We’ve all heard haunted house stories. They’re clichés now, chopped into horror films or watered down in R.L. Stine paperbacks. Families move in, doors creak, things go bump in the night.

My case was different. I knew the house was haunted from the very first night, because I met its ghost face to face.

He dragged me out of bed at midnight. I’d never felt such terror.

“Come on, come on! Get up!” he barked.

Moonlight pierced through the blinds and lit his ruined face. Burned, blistered, melted into something barely human.

“My God, who are you?” I shrieked.

“I’m Alex. This is my house. And now that you’ve moved in, there are rules you need to know about.”

He settled into the shadowed corner like he’d done this a thousand times, flicked a match, and lit a cigarette. I wanted to scold him—no smoking inside—but my tongue was paralyzed with fear.

“Rule number one,” he said through the smoke. “You tell no one about me. This is my house, and I intend to keep it that way. No ghost hunters, no cameras, no one sniffing around. Understood?”

I nodded.

“Good. Rule number two: we stay out of each other’s way. I sleep in the day, I roam at night. Easy enough, right?”

I nodded again.

“Now, the last rule.” He leaned forward, his charred face half-glimpsed in the moonlight. “You never ask about me.
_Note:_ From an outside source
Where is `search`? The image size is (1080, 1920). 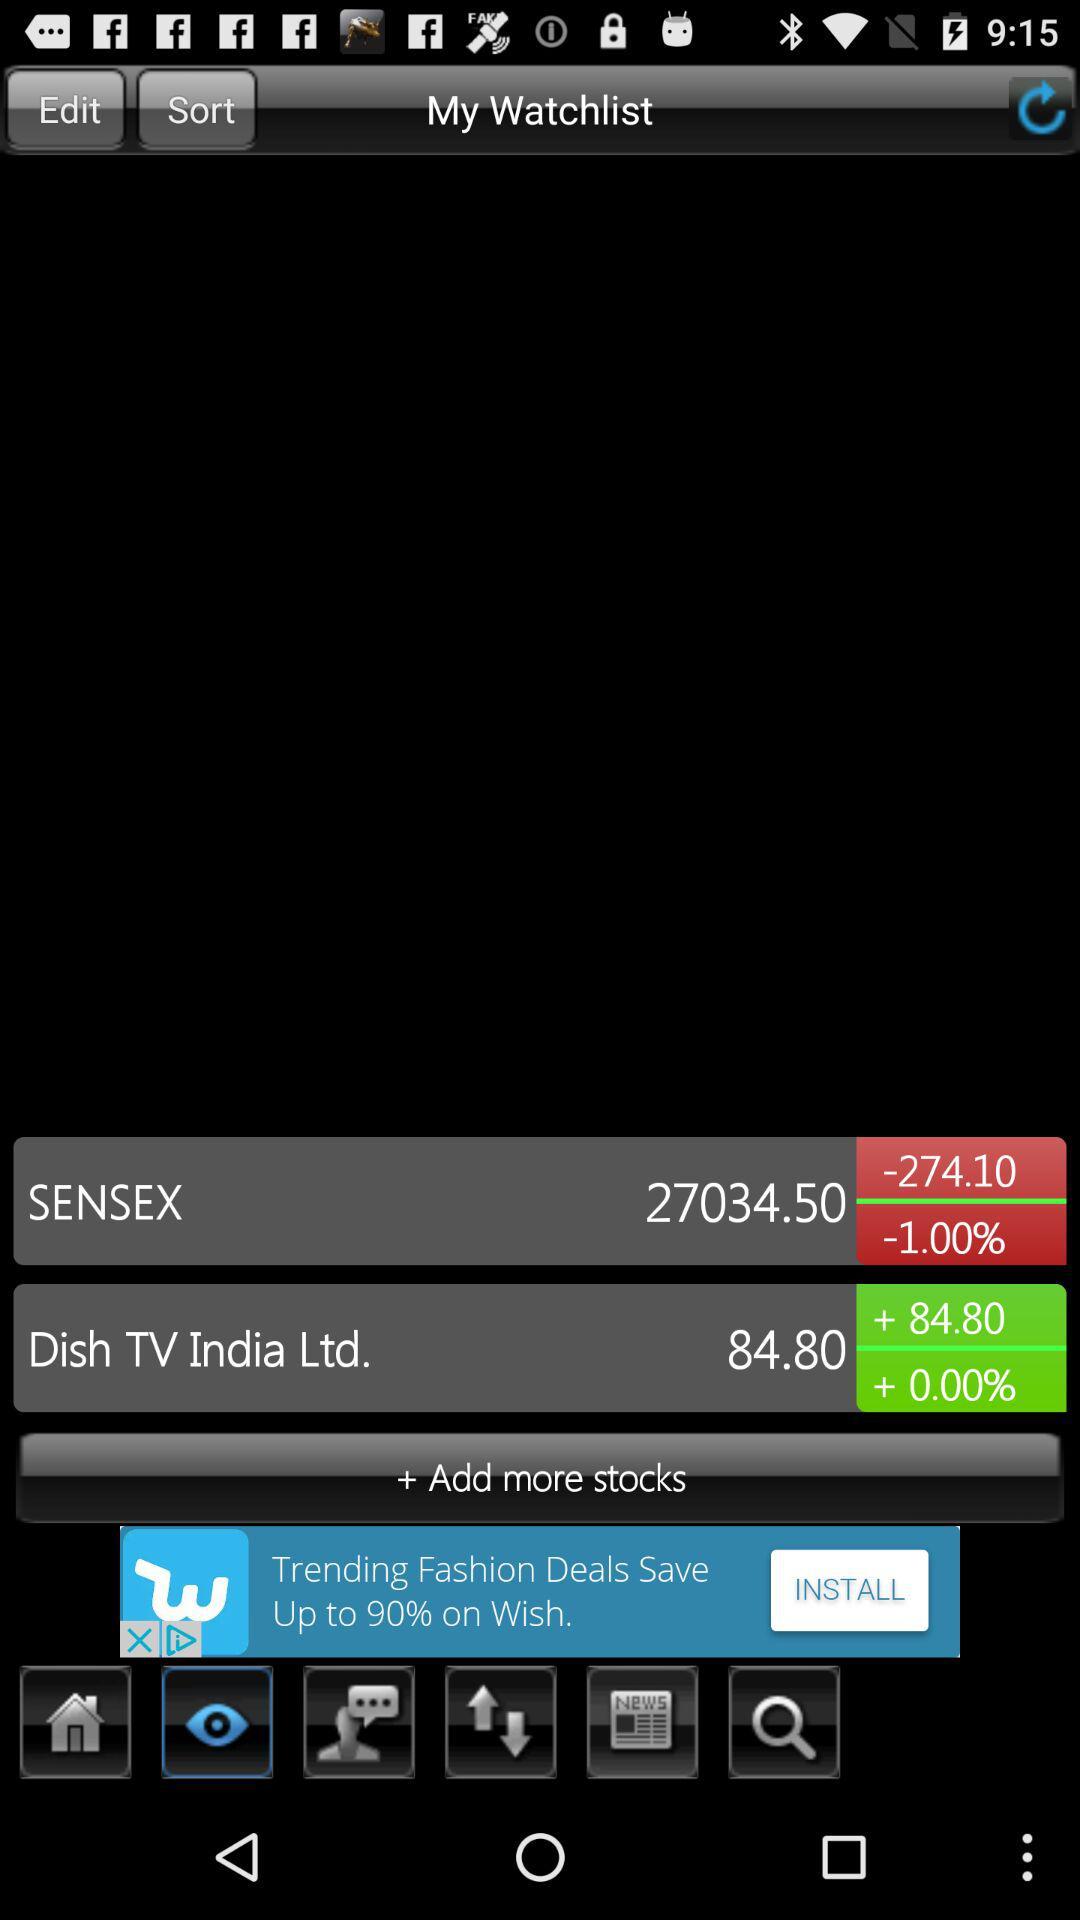
search is located at coordinates (783, 1727).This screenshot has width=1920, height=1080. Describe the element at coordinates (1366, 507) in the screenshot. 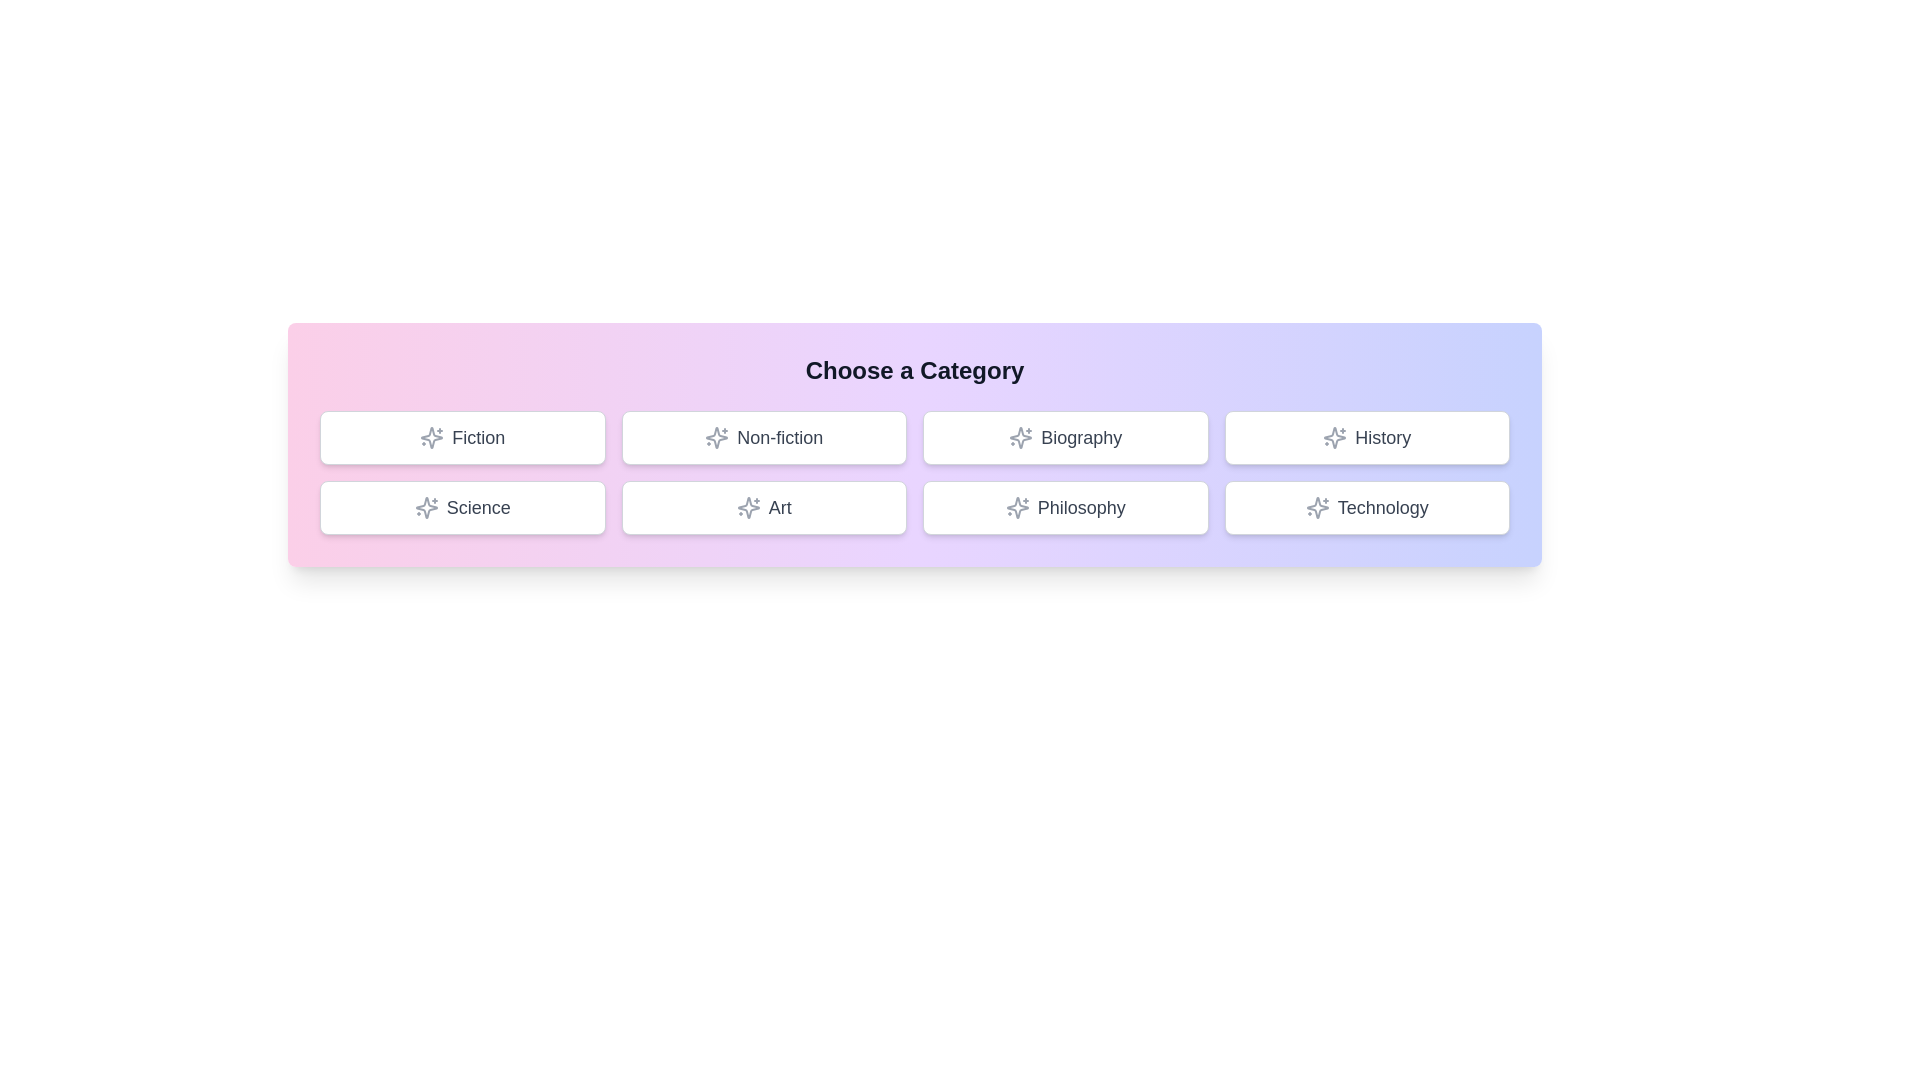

Not who I was, not what happened here, not why I look like this. Those answers are mine alone. Dig around, and there will be trouble.”

He drew slowly on the cigarette, exhaled, and fixed me with hollow eyes.

“Is that understood?”

**

Our arrangement held steady for a while. In fact, those first few months were almost peaceful. I never saw Alex during the day, and at night his presence was reduced to faint rustlings, the shuffle of footsteps, the occasional creak of a door. 

Nothing too extraordinary, considering I knew who was behind it. I almost convinced myself we could coexist.

But curiosity is a dangerous thing. It all unraveled when I started seeing Molly. After a few weeks of dating, I invited her over, foolishly forgetting about Alex. That mistake still haunts me.

We went to a movie, came back late, and sat talking in the living room. She was about to leave when the noise began. Deep, deliberate thuds rising from the basement.

Her eyes widened. “My God, what’s that?”

“Probably the water heater,” I lied, though my stomach tightened.

But the sounds grew louder. Boxes shifting, wood scraping against concrete. Molly insisted I check. Reluctantly, I went down.

And there he was: Alex, rearranging furniture in the half-dark like he owned the place, which, in his mind, he did.

“Keep it down,” I hissed. “I have company.”

He turned, eyes glowing faintly in the gloom. “Company?” His voice cracked into a furious echo. “That was never part of the deal. You never said you’d bring anyone here. This is my house.

We argued, voices low but sharp, until I sensed something behind me. Molly had crept down the stairs, her face frozen in horror as she saw him.

Alex’s scorched features twisted into a grin. “So,” he said, “now she knows.”

Before I could react, he lunged, seizing Molly with a force beyond anything human. She screamed while I tried to pull her free, but it was like Alex had the strength of ten men.

And then it was over. Her cries fell silent. He dragged her deeper into the basement’s shadows, where earth was already loose and waiting. He buried her there, and when he was finished, he turned on me.

“You say nothing. Ever. Or you’ll join her.”

What choice did I have? When Molly’s family came looking, all signs pointed to me. She had been last seen at my house. The police didn’t need more than that. I was charged with first-degree murder.

And who would believe the truth? That a ghost killed her? No one in their right mind.

Now I sit in prison, with nothing but time to think. I’ve dug into the history of that house. Alex was real once, and violent even then. Dozens of deaths tied to the property, all forgotten, all blamed on the living.

Until the house is torn down, Alex will go on. He’ll keep killing. I’m just the latest scapegoat.